Therapy = Cold Laser, PEMF and early mobilization. Compression. Ice and elevation.
When there is no pain in your ankle at rest you are ready to start Phase 2.
Phase 2 Aprx. Days 4 – 10
Goals = Begin restoring function and activities; improve load-bearing capacities; prevent increase of inflammation; prevent muscle atrophy.
Therapy = Cold Laser, PEMF, Proprioceptive recalibration therapies, Stair-Stepping or slant board. Kinesio-taping.
You move to Phase 3 when your ankle is fully weight bearing, there is no increased swelling with activity and your gait pattern is normal – no limp.
Phase 3 Aprx. Days 11 – 21
Goals = Improve muscle strength, range of motion, and functional stability.
Therapy = Cold Laser, PEMF, full weight bearing exercise if possible, increasingly difficult proprioceptive recalibration, tape for sports or other strenuous activities.

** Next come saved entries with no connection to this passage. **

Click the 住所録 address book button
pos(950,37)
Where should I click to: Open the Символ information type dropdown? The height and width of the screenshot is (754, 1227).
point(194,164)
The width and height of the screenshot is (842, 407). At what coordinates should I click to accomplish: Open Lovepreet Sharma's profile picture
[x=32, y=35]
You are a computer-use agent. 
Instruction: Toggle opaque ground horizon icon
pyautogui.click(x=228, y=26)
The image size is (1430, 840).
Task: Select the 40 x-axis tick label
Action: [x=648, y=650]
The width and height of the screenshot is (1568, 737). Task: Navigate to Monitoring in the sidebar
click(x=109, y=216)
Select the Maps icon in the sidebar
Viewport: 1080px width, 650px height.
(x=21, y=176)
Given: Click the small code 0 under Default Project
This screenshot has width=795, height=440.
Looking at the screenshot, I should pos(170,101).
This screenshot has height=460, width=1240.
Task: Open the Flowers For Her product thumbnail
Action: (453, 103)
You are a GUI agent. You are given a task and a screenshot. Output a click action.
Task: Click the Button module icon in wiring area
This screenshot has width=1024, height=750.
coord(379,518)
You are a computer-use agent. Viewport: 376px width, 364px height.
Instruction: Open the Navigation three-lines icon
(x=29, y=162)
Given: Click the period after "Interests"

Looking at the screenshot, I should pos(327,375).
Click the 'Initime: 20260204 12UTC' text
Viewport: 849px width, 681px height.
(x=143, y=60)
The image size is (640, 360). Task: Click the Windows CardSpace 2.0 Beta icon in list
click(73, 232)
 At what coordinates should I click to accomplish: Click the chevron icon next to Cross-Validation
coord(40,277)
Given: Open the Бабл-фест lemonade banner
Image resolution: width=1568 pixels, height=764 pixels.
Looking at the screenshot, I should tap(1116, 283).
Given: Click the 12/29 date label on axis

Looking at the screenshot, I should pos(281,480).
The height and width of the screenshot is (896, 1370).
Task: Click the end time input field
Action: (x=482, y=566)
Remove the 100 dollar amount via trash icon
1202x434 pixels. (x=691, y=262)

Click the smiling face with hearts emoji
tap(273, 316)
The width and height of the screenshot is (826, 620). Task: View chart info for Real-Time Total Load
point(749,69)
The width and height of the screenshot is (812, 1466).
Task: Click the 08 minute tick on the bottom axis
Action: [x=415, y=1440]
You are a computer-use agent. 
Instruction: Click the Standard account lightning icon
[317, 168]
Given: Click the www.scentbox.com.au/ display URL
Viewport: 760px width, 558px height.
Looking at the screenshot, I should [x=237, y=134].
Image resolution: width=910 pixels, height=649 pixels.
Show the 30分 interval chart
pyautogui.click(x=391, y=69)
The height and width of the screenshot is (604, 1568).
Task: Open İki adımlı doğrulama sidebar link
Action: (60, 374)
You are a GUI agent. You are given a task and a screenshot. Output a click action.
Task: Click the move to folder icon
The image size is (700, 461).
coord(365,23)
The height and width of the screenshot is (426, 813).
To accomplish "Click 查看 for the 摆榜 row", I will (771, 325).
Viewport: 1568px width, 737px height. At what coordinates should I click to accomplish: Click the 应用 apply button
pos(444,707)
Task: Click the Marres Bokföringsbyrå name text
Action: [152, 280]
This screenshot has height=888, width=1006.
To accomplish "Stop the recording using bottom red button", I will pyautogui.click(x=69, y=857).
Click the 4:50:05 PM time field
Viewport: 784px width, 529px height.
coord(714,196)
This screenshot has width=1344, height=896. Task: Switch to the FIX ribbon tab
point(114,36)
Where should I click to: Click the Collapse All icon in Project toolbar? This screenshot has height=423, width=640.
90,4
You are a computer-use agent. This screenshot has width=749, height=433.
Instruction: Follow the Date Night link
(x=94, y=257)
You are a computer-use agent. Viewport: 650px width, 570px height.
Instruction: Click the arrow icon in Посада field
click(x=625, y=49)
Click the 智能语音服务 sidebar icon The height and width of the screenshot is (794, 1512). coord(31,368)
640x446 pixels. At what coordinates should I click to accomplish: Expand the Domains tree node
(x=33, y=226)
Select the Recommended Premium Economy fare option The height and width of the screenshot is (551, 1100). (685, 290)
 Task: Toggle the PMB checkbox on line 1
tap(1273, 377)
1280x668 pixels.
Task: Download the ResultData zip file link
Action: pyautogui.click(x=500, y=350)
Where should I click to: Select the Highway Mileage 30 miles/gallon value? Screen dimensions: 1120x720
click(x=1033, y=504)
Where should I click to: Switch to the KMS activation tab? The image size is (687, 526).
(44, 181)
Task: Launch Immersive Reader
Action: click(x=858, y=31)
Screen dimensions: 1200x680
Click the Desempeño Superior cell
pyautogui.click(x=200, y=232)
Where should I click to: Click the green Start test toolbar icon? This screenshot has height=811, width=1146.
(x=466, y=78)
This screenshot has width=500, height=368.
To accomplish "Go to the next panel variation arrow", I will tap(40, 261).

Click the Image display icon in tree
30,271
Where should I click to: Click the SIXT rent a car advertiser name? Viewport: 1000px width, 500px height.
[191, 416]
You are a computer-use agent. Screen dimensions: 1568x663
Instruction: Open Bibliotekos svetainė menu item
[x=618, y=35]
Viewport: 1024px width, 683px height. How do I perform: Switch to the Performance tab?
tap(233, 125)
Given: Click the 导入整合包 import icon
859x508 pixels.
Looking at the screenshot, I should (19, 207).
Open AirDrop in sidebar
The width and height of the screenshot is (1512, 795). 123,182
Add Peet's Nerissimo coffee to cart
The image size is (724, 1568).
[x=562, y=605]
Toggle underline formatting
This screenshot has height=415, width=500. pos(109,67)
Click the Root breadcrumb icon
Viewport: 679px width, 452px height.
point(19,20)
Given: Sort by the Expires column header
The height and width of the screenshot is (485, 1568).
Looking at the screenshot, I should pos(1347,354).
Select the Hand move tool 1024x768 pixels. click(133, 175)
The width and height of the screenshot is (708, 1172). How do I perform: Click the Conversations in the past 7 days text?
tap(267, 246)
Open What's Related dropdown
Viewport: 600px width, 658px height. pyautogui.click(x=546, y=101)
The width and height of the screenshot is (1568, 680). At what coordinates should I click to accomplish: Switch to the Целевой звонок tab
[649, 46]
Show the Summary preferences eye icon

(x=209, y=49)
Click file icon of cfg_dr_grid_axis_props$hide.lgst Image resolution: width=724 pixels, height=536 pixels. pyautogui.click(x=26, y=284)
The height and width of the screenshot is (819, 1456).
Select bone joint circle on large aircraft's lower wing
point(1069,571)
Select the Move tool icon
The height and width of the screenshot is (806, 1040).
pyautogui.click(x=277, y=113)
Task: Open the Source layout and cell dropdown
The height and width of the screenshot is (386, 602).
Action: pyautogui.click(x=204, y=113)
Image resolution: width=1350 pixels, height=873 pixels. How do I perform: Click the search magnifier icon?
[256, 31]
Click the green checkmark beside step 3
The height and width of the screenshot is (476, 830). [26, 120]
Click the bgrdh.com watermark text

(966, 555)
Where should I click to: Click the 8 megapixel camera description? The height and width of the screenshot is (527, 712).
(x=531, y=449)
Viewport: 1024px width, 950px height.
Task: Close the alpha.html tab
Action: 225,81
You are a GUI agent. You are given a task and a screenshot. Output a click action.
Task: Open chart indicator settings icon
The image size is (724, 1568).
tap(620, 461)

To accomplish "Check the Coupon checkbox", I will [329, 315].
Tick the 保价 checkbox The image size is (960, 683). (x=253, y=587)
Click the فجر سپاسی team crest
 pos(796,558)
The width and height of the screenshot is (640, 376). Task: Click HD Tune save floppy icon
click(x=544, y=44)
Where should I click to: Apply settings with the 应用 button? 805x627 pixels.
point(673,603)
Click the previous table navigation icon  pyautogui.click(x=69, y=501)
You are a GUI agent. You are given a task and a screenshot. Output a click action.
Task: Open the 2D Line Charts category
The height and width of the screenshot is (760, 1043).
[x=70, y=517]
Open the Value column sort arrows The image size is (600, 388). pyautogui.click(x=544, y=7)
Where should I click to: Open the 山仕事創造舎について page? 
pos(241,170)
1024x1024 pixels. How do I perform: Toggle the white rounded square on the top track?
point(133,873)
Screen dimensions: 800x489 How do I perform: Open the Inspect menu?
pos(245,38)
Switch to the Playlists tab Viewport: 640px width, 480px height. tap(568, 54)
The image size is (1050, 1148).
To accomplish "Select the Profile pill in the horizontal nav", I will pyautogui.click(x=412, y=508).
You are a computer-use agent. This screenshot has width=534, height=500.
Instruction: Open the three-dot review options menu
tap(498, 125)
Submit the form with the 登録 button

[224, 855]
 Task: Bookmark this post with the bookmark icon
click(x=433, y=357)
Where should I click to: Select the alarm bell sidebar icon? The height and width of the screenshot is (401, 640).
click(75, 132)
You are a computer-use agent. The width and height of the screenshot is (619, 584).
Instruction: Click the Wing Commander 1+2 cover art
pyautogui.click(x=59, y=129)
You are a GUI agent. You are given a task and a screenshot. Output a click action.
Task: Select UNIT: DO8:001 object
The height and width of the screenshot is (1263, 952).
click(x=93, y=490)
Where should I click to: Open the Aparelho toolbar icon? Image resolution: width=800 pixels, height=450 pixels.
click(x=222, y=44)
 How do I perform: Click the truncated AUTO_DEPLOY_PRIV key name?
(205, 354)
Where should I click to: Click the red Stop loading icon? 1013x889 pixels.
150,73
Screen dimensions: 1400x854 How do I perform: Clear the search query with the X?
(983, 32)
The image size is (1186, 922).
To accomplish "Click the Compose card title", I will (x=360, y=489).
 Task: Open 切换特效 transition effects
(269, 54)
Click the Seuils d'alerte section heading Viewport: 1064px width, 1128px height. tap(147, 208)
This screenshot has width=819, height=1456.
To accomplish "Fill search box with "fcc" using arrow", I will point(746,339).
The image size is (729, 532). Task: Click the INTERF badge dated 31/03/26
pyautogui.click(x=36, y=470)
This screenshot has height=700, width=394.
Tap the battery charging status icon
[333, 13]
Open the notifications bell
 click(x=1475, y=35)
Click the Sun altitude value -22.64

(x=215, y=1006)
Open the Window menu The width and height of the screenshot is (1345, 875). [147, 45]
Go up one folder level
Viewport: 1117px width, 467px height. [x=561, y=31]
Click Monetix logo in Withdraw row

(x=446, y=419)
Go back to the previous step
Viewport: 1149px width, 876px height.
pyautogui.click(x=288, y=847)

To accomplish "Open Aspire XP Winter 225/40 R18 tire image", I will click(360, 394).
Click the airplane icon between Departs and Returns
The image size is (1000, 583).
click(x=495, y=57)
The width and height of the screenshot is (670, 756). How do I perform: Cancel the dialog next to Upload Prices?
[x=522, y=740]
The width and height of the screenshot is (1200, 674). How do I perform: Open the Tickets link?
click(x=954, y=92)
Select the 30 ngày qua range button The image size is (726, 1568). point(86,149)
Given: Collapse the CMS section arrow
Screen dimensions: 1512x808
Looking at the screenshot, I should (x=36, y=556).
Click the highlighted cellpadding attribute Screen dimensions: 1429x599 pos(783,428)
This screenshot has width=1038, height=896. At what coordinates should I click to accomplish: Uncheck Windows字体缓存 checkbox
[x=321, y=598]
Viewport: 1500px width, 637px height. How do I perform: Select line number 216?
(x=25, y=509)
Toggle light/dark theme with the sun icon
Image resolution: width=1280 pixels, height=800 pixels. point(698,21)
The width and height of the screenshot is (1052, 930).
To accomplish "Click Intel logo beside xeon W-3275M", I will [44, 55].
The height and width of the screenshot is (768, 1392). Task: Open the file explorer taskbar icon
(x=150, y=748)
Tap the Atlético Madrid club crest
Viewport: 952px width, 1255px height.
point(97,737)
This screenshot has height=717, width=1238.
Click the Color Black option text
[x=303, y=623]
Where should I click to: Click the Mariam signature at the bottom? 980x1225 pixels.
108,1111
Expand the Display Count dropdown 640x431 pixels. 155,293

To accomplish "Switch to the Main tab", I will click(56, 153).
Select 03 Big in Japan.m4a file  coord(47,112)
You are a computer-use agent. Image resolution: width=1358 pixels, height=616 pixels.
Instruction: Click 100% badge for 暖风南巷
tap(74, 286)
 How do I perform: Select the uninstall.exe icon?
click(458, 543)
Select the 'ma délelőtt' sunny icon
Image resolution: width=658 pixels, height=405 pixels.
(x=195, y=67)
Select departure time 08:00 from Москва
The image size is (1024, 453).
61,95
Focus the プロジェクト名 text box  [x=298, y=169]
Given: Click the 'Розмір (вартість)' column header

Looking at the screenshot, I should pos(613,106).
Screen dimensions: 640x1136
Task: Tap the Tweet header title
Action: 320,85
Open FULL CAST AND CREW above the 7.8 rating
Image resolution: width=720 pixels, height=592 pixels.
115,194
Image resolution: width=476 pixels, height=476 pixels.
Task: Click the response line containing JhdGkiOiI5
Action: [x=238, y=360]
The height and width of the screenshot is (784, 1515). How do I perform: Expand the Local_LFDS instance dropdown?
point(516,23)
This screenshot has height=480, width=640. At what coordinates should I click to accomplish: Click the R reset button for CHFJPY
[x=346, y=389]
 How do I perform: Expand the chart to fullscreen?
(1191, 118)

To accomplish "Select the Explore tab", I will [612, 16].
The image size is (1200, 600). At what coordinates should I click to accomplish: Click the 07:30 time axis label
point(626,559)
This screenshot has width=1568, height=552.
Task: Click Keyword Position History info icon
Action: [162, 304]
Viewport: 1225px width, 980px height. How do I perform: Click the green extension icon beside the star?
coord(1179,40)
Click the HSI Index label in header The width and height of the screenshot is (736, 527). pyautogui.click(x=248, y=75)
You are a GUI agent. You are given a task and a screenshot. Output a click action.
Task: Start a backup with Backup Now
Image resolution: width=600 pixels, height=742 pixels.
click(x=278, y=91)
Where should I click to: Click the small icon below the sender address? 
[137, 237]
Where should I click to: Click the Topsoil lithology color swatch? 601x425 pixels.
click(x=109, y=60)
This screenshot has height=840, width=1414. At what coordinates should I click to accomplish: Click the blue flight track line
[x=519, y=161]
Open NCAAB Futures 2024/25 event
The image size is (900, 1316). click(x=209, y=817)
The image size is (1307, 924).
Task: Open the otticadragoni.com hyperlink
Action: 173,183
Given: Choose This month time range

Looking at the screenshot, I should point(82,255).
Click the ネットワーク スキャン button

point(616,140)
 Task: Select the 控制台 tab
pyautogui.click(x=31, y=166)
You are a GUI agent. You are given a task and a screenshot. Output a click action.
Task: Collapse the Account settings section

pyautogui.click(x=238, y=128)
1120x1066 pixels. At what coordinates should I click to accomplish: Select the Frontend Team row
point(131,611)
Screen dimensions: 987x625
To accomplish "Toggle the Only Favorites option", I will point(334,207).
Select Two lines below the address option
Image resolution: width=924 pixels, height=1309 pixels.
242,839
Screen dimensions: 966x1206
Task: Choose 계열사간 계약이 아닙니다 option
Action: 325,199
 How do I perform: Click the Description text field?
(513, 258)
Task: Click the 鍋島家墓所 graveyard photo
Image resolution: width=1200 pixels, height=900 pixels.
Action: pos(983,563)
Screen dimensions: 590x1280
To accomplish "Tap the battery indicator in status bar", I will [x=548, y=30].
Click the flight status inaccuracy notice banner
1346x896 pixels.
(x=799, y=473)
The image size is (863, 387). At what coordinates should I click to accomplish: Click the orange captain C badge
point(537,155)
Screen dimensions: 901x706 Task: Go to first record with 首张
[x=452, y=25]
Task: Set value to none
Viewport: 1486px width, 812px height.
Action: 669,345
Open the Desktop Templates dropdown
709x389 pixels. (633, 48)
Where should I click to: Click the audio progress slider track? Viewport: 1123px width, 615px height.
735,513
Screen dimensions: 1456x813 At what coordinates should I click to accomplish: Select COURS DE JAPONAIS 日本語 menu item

Start Phase IV when you have no swelling, can balance on the injured ankle for 60 seconds, have full range of motion and can jump/jog without pain.
Phase 4 Aprx. 3 – 6 Weeks
Goals = Increase load bearing, improve balance and coordination, improve strength.
Therapy = Jumping/hopping drills, continued proprioceptive programming. Tape for sports.
Start Phase V when you can single leg hop on the injured leg 80% as much as you can with non-injured leg. Want to be at 5/5 strength in all motions of the ankle. You have the ability to run in a straight line with normal gait pattern.
Phase 5 Return to Sport
Goals: Achieve activity related load bearing. Design sport specific therapy and training program.
Therapy: Continue increasing load bearing to pre-injury ability is attained. Agility drills. Sport specific strengthening. Daily proprioception activities.